The size and scale of cyber attacks has increased in recent years as a result of a number of factors, including the increasing normalcy of cyber operations within international politics, the growing reliance of industry on digital infrastructure, and the difficulties of maintaining an adequate cybersecurity workforce. Many commentators across government, media, academia, and industry have wondered how cybersecurity professionals might be able to adapt machine learning for defensive purposes. Could machine learning allow defenders to detect and intercept attacks at much higher rates than is currently possible? Could machine learning–powered agents automatically hunt for vulnerabilities or engage an adversary during an unfolding attack? Should policymakers view machine learning as a transformational force for cyber defense or as mere hype?
This report examines the academic literature on a wide range of AI-cybersecurity applications to provide a grounded assessment of their potential. It breaks cybersecurity practice into a four-stage model and examines the impact that recent machine learning innovations could have at each stage, contrasting these applications with the status quo. The report offers four conclusions:
- Machine learning can help defenders more accurately detect and triage potential attacks. However, in many cases these technologies are elaborations on long-standing methods—not fundamentally new approaches—that bring new attack surfaces of their own.
- A wide range of specific tasks could be fully or partially automated with the use of machine learning, including some forms of vulnerability discovery, deception, and attack disruption. But many of the most transformative of these possibilities still require significant machine learning breakthroughs.
- Overall, we anticipate that machine learning will provide incremental advances to cyber defenders, but it is unlikely to fundamentally transform the industry barring additional breakthroughs. Some of the most transformative impacts may come from making previously un- or under-utilized defensive strategies available to more organizations.

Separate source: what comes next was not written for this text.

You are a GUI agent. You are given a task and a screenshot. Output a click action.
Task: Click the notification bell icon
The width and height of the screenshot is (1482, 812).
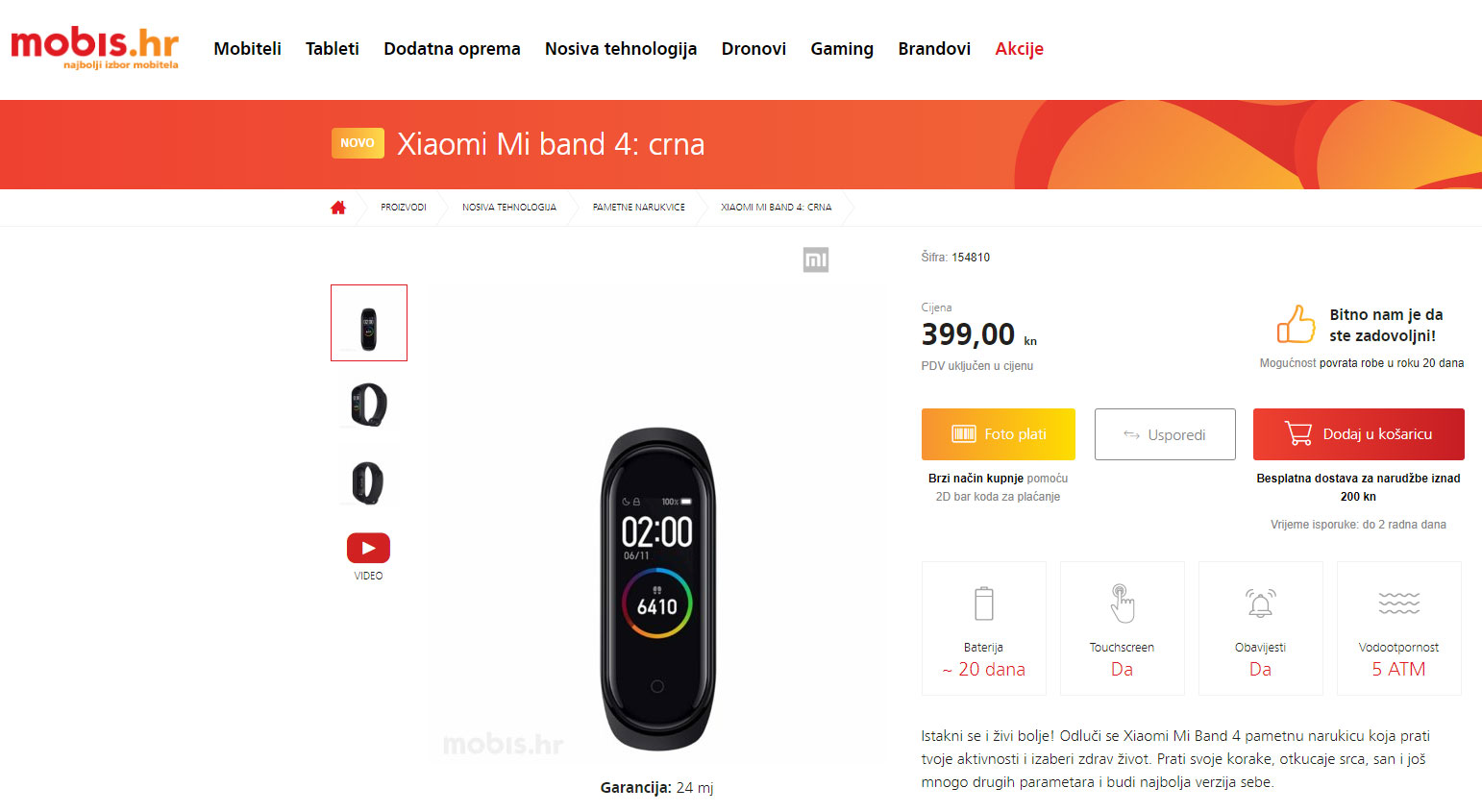tap(1261, 603)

- Although machine learning will be neither predominantly offense-biased nor defense-biased, it may subtly alter the threat landscape by making certain types of strategies more appealing to attackers or defenders.
This paper proceeds in four parts. First, it introduces the scope of the research and lays out a simplified, four-stage schema of cybersecurity practice to frame the different ways that future machine learning tools could be deployed. Second, it contextualizes recent machine learning breakthroughs and their implications for cybersecurity by examining the decades-long history of machine learning as applied to a number of core detection tasks. The third and most substantial section examines more recent machine learning developments and how they might benefit cyber defenders at each stage of our cybersecurity schema, and considers whether these newer machine learning approaches are superior to the status quo. Finally, a concluding section elaborates on the four conclusions mentioned above and discusses why the benefits of machine learning may not be as transformative in the immediate future as some hope, yet are still too important to ignore.